● Your objective
Can you scale the records, starting at the line that has "Contact (132, 8)" and stopping after the line that has "Ideo Sathorn - Tha Phra (169, 1015)"? Give each of those lines again with its text unchanged, and multiply every coordinate by 1.35, rounding to whole numbers with halves going up.

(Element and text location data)

■ ■ ■ ■ ■

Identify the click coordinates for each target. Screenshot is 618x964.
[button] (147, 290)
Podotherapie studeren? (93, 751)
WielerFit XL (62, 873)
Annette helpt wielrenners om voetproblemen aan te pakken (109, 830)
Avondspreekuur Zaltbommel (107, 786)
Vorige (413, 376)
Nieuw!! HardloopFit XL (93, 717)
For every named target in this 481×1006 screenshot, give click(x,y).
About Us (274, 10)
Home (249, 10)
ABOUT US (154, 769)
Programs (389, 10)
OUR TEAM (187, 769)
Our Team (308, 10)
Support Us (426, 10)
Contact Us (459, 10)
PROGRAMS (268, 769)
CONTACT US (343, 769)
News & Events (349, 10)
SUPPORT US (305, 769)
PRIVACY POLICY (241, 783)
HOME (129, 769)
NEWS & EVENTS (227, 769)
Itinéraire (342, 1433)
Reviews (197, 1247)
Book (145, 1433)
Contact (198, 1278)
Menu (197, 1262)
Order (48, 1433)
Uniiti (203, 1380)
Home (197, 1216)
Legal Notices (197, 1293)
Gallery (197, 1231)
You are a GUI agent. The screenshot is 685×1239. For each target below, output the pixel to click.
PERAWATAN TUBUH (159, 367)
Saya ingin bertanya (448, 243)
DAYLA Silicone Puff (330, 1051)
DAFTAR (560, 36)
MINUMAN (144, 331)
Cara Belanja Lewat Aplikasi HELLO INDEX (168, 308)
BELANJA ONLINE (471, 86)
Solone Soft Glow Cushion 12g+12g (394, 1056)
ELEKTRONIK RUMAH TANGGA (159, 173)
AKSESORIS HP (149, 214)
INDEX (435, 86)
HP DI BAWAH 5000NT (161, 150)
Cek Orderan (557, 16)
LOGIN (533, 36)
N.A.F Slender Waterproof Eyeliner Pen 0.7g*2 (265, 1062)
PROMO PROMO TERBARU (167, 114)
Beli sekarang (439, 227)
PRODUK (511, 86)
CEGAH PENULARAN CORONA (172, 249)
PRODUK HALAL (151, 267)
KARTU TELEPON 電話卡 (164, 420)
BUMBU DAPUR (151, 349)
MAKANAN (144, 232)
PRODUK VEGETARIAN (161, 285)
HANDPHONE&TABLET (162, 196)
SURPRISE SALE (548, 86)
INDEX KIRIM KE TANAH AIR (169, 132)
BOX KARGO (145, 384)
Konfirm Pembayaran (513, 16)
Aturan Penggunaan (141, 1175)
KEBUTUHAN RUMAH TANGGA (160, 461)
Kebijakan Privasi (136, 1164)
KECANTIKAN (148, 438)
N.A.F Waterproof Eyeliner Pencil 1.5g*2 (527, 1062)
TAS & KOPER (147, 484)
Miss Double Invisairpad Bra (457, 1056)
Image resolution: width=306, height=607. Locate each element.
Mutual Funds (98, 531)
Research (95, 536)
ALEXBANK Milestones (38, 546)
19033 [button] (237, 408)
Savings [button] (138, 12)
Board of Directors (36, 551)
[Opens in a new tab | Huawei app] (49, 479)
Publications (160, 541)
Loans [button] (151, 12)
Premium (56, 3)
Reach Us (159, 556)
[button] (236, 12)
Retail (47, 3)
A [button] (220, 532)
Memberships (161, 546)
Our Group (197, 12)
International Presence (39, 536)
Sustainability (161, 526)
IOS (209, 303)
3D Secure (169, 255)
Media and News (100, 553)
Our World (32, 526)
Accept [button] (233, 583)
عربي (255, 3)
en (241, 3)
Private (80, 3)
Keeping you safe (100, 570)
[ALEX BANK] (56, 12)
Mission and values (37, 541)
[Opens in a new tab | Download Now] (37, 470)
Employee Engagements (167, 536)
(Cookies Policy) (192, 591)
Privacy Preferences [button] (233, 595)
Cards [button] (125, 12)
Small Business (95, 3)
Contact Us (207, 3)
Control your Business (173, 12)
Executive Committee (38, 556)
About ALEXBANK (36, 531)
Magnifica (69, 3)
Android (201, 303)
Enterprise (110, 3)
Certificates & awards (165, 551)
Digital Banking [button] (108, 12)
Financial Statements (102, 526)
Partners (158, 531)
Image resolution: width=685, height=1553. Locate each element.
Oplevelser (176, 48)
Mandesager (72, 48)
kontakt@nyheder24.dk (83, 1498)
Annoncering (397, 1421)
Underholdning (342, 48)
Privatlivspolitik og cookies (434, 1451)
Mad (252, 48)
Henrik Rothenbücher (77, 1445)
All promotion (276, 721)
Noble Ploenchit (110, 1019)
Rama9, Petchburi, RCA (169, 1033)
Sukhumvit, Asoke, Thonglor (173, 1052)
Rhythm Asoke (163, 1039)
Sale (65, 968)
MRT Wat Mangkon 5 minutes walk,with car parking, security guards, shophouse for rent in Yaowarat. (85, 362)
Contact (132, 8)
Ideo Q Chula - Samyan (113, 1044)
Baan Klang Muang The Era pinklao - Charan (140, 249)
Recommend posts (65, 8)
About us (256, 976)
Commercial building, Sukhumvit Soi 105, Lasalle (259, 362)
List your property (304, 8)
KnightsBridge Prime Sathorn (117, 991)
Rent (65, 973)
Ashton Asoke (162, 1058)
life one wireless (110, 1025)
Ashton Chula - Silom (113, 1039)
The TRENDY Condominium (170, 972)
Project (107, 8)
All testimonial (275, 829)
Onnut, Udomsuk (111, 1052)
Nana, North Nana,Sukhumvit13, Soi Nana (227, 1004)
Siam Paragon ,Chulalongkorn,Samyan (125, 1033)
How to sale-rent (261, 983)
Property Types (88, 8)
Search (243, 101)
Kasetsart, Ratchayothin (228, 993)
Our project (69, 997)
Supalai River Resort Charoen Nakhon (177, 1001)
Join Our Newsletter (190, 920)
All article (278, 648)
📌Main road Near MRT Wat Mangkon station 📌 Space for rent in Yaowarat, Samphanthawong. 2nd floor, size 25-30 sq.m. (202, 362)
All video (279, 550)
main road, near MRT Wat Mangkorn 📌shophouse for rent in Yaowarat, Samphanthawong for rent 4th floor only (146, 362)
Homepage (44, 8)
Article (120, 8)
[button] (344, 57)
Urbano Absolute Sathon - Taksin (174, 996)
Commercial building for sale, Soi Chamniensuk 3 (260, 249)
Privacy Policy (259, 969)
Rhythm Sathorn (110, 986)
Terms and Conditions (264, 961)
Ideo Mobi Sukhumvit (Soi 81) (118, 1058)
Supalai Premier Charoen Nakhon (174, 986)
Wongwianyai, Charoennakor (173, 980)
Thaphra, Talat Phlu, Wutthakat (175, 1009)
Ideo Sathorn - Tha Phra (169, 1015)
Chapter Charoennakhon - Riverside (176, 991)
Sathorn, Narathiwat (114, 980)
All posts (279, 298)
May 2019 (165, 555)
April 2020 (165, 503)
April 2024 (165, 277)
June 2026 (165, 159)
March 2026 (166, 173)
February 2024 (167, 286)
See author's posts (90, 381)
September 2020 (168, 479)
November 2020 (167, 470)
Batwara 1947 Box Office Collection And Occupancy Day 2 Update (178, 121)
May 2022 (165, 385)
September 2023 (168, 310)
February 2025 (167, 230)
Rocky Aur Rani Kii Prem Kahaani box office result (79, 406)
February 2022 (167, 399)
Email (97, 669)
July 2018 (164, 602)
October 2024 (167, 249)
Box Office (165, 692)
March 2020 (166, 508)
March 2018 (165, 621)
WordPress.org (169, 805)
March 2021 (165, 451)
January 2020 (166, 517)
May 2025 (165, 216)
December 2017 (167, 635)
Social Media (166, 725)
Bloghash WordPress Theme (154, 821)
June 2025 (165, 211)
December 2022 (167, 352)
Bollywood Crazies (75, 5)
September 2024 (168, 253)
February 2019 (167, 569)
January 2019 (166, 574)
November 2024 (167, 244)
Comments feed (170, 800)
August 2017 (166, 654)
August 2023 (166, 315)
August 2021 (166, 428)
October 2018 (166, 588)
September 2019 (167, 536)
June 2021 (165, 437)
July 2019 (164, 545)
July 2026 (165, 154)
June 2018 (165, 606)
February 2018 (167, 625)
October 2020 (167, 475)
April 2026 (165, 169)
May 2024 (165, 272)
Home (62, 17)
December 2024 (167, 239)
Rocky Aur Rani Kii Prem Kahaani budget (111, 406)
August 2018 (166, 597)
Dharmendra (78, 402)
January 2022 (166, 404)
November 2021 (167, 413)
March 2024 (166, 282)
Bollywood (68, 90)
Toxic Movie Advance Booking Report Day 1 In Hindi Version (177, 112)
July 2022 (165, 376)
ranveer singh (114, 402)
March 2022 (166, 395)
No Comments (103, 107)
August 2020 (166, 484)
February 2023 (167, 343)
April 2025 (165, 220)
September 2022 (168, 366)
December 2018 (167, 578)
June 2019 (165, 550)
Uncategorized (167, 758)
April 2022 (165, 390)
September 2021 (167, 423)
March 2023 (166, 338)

■ ■ ■ ■ ■

● Result for this task
Contact (178, 11)
Ideo Q Chula - Samyan (153, 1409)
Baan Klang Muang The Era pinklao - Charan (189, 336)
Recommend posts (88, 11)
About us (346, 1318)
Commercial building, Sukhumvit Soi 105, Lasalle (350, 489)
List your property (410, 11)
KnightsBridge Prime Sathorn (158, 1338)
Rent (88, 1314)
Ashton Asoke (219, 1428)
life one wireless (149, 1384)
Ashton Chula - Silom (153, 1403)
The TRENDY Condominium (230, 1312)
Project (144, 11)
All testimonial (371, 1119)
Onnut, Udomsuk (150, 1420)
Nana, North Nana,Sukhumvit13, Soi Nana (306, 1355)
Siam Paragon ,Chulalongkorn,Samyan (169, 1395)
How to sale-rent (352, 1327)
Property Types (119, 11)
Search (328, 136)
Kasetsart, Ratchayothin (308, 1341)
Our project (93, 1346)
Supalai River Resort Charoen Nakhon (239, 1351)
Join Our Newsletter (257, 1242)
All article (375, 875)
📌Main road Near MRT Wat Mangkon station 📌 Space for rent in Yaowarat, Samphanthawong. 2nd floor, size 25-30 sq.m. (273, 489)
All video (377, 743)
main road, near MRT Wat Mangkorn 📌shophouse for rent in Yaowarat, Samphanthawong for rent 4th floor only (197, 489)
Homepage (59, 11)
Article (162, 11)
[button] (464, 77)
Urbano Absolute Sathon - Taksin (235, 1345)
Commercial building for sale, Soi Chamniensuk 3 (351, 336)
Privacy Policy (350, 1308)
Rhythm Sathorn (149, 1331)
Terms and Conditions (356, 1297)
Ideo Mobi Sukhumvit (Soi 81) (159, 1428)
Supalai Premier Charoen Nakhon (235, 1331)
Wongwianyai, Charoennakor (234, 1323)
Thaphra, Talat Phlu, Wutthakat (236, 1362)
Ideo Sathorn - Tha Phra (228, 1370)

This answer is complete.